All three inflammatory markers were independently predictive of mortality. A composite inflammation score combining CRP, albumin, and neutrophil count was a stronger all-cause mortality predictor than any single marker alone. The prognostic gradient across inflammation score categories was steep and consistent across the major cause-of-death categories, confirming that systemic inflammation is not narrowly organ-specific in its mortality contribution.
The clinical relevance for cardiovascular risk assessment is significant. CRP alone — particularly hs-CRP — is already incorporated in several cardiovascular risk algorithms (Reynolds Risk Score, coronary artery calcium reclassification pathways, JUPITER trial entry criteria). This study extends the inflammation-mortality relationship to a broader composite, and its scale provides high statistical confidence.
For practical risk stratification, hs-CRP remains the most accessible and validated inflammatory biomarker. This study supports treating persistently elevated CRP as a meaningful risk signal warranting comprehensive risk assessment and active management of modifiable cardiovascular risk factors.

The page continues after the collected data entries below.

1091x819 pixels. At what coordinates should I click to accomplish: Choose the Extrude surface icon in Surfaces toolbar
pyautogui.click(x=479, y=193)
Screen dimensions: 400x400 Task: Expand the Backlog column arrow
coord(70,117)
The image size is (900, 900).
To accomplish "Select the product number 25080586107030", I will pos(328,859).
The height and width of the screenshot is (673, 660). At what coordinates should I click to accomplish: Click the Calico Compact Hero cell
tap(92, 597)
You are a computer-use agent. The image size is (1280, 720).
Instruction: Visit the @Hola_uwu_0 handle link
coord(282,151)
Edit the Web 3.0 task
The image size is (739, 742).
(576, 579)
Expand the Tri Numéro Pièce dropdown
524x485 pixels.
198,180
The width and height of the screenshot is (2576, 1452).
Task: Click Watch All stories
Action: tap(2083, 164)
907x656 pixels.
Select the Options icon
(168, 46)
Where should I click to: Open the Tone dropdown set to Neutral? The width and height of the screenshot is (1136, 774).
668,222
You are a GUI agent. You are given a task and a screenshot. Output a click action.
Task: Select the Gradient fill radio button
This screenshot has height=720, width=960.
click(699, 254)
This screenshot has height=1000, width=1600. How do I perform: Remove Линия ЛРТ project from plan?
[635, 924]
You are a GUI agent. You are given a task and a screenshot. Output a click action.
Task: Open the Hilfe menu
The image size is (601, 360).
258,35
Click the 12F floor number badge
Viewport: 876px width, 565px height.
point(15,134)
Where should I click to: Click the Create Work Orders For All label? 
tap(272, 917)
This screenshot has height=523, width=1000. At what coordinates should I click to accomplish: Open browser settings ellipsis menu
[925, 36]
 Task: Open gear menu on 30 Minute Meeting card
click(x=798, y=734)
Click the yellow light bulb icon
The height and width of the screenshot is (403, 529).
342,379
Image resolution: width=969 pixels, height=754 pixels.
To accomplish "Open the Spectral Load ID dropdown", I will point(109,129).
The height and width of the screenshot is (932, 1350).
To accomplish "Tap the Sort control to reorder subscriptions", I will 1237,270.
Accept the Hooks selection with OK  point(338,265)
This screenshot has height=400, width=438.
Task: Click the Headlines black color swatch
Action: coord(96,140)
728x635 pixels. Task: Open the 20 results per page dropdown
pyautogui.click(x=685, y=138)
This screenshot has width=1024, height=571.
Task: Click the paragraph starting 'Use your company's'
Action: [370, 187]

We rate the evidence strong. A large, well-powered cohort study confirming systemic inflammation as a robust independent predictor of all-cause and cause-specific mortality — supporting inflammation’s role in comprehensive cardiovascular risk assessment.
The original source
Proctor MJ, McMillan DC, Horgan PG, Fletcher CD, Talwar D, Morrison DS. Systemic Inflammation Predicts All-Cause Mortality: A Glasgow Inflammation Outcome Study. PLoS One. 2015 Mar 2;10(3):e0116206.